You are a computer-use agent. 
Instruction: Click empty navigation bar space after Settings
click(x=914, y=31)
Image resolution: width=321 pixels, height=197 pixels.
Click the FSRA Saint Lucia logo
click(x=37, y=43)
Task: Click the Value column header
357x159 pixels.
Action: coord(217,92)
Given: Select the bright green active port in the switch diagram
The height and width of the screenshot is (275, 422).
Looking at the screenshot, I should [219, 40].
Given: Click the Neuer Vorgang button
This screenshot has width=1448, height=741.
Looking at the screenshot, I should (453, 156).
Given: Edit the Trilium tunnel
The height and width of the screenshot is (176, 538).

━━━

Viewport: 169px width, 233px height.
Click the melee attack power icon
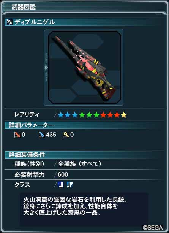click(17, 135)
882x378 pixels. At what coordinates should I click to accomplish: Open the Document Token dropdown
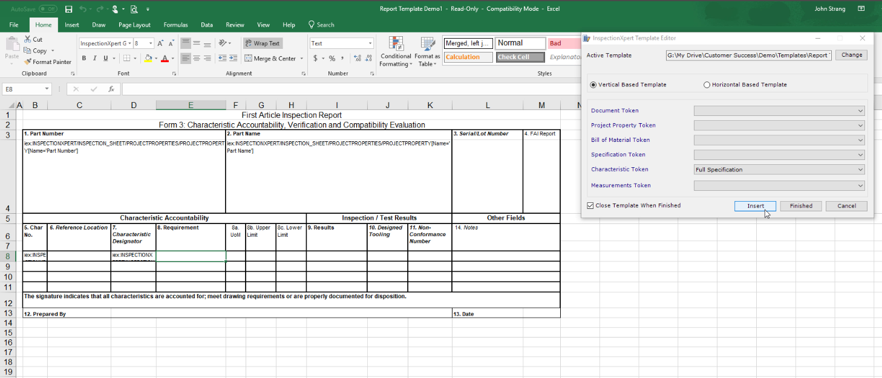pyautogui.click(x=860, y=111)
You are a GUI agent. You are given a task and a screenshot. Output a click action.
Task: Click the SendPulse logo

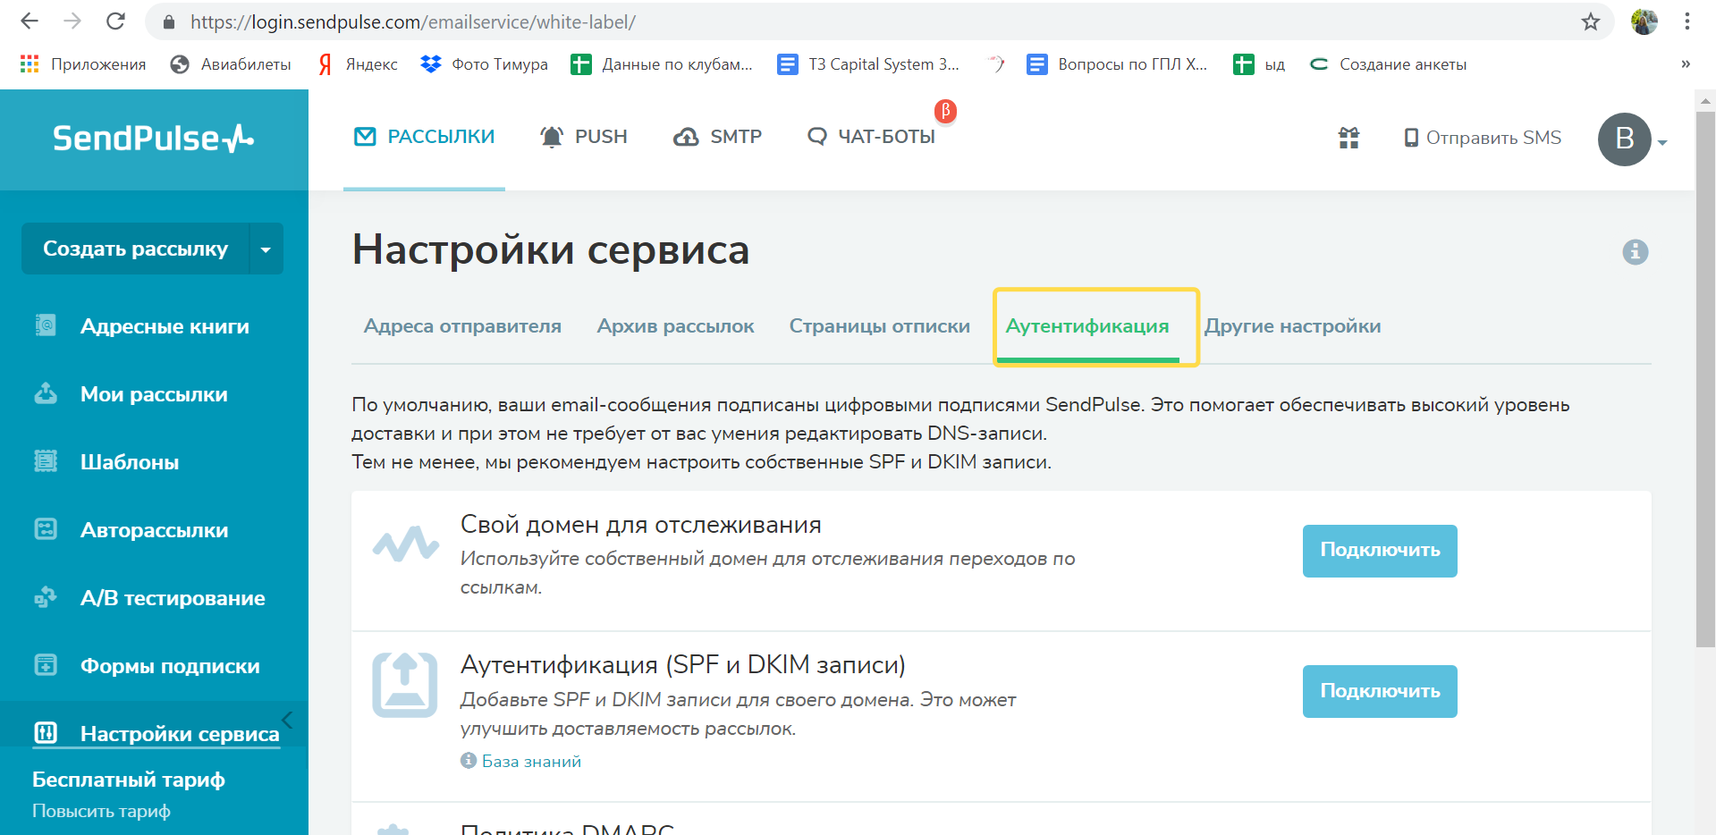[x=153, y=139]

━━━

§ **Try it**: Every line in the data that holds the string "agent" should be returned.

§ **Output of the exercise**:
You are a computer-use agent. 
You are a GUI agent. You are given a task and a screenshot. Output a click action.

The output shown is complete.